*PROBLEM DETAILS*.
In the records below, lay out the lines from the one with "Where should I" to the one with "Action: point(756,425)", both included, as a Markdown table with the columns Number and Record line. Skip blank lines and leave out the pictures.

*DATASET EXTRACT*.
________

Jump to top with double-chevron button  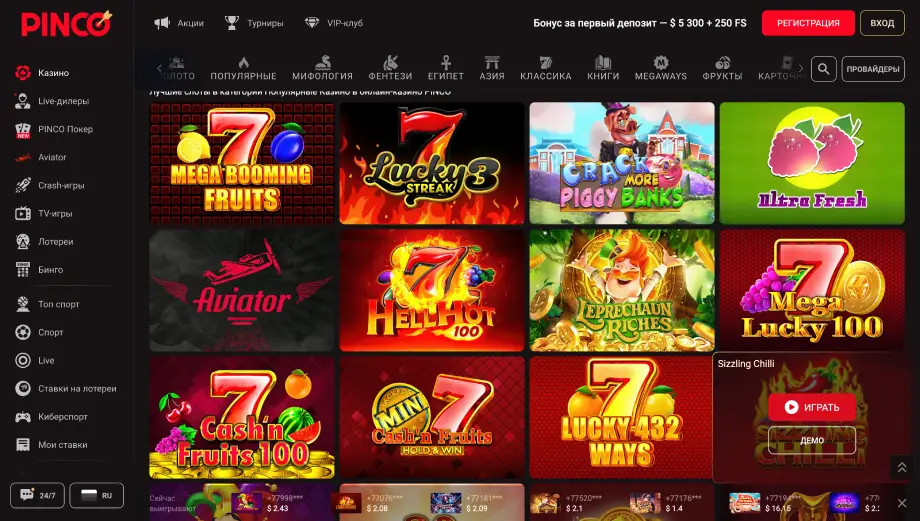click(902, 467)
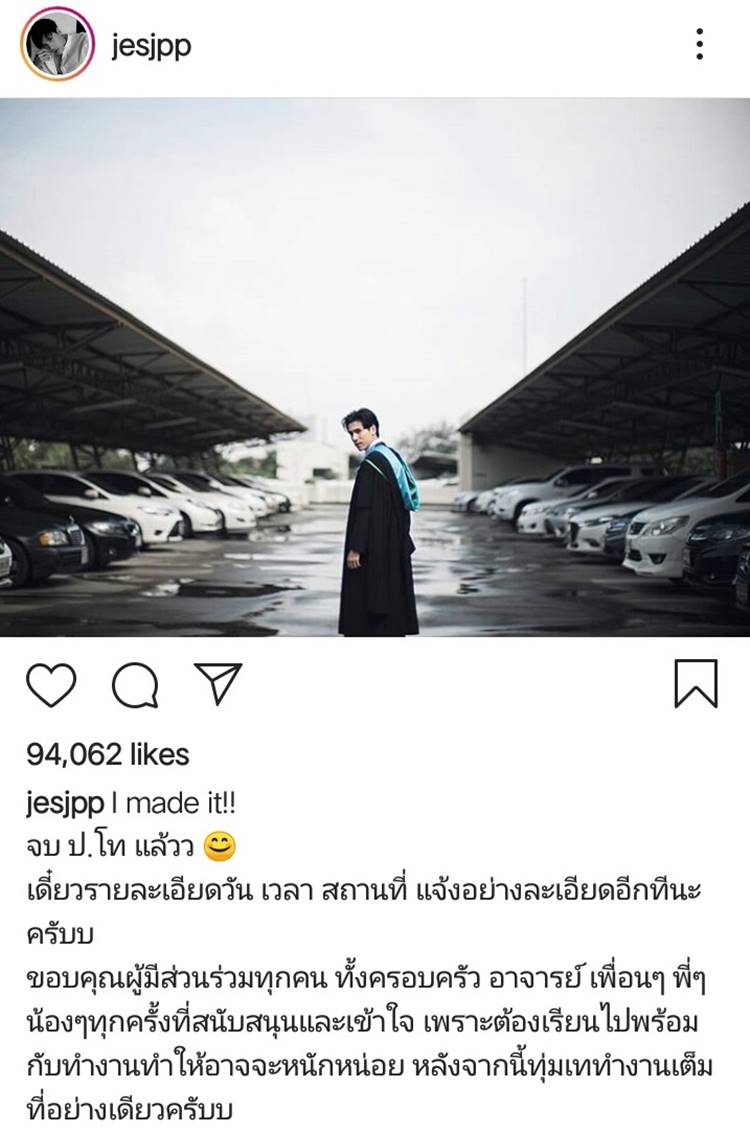
Task: Select the caption line starting with 'ขอบคุณ'
Action: click(365, 979)
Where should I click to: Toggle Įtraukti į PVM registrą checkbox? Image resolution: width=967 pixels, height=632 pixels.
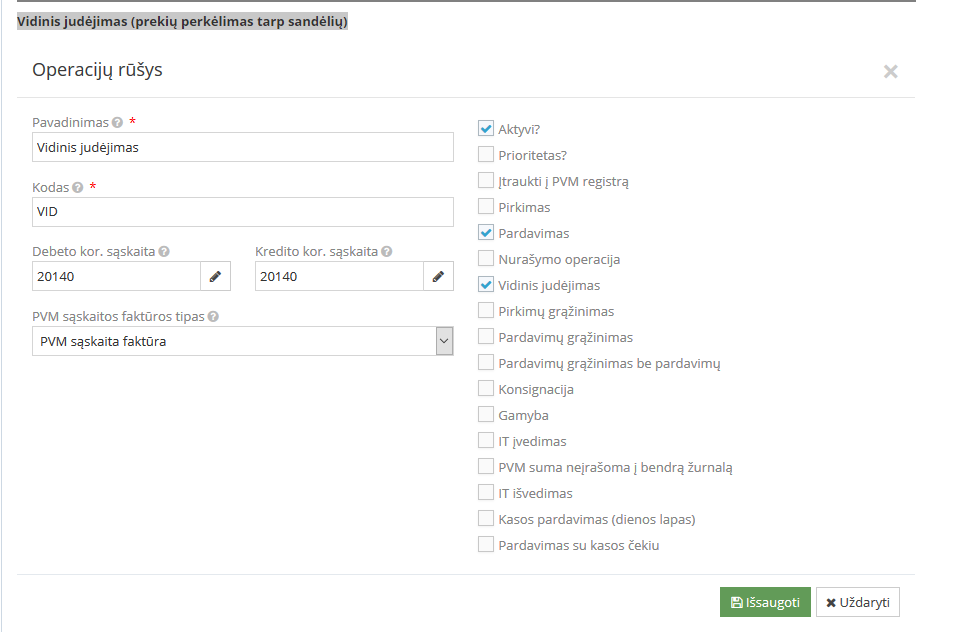pyautogui.click(x=486, y=181)
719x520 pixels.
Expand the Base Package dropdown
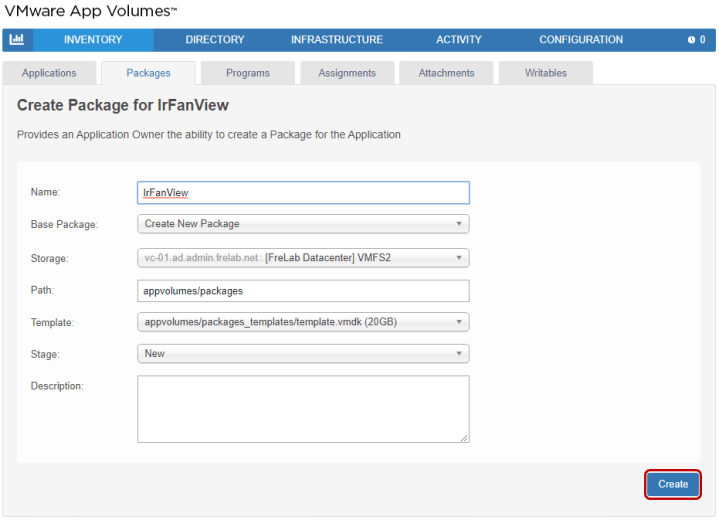(303, 224)
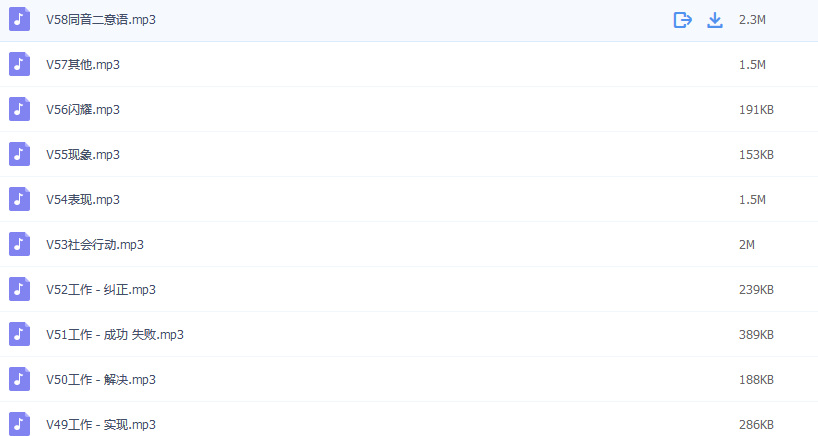
Task: Select the 286KB size of V49 row
Action: point(756,425)
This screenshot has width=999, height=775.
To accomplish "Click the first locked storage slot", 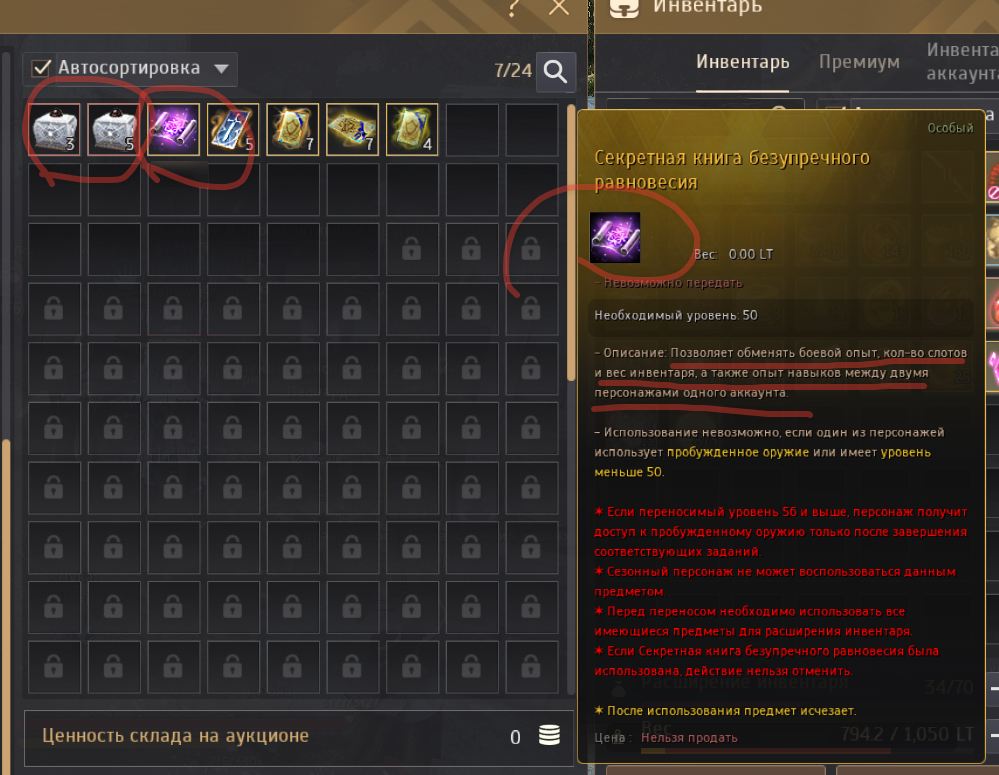I will pos(412,249).
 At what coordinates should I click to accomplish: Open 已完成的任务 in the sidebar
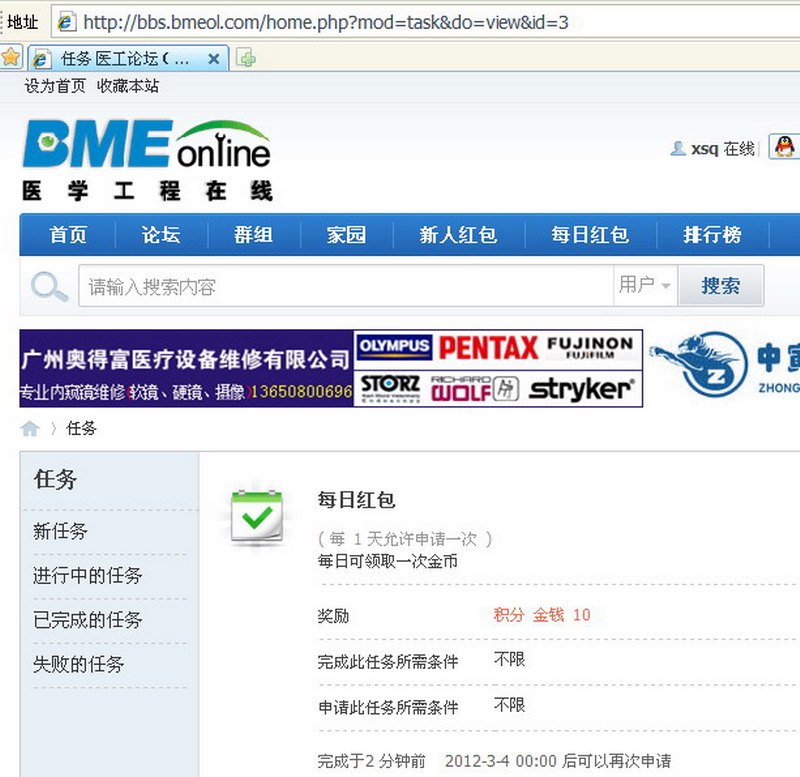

________

*SOLUTION FOR THIS EXERCISE*.
| Number | Record line |
|---|---|
| 1 | Where should I click to: Toggle Įtraukti į PVM registrą checkbox? Image resolution: width=967 pixels, height=632 pixels. |
| 2 | pyautogui.click(x=486, y=181) |
| 3 | 719x520 pixels. |
| 4 | Expand the Base Package dropdown |
| 5 | (303, 224) |
| 6 | Task: Select the 286KB size of V49 row |
| 7 | Action: point(756,425) |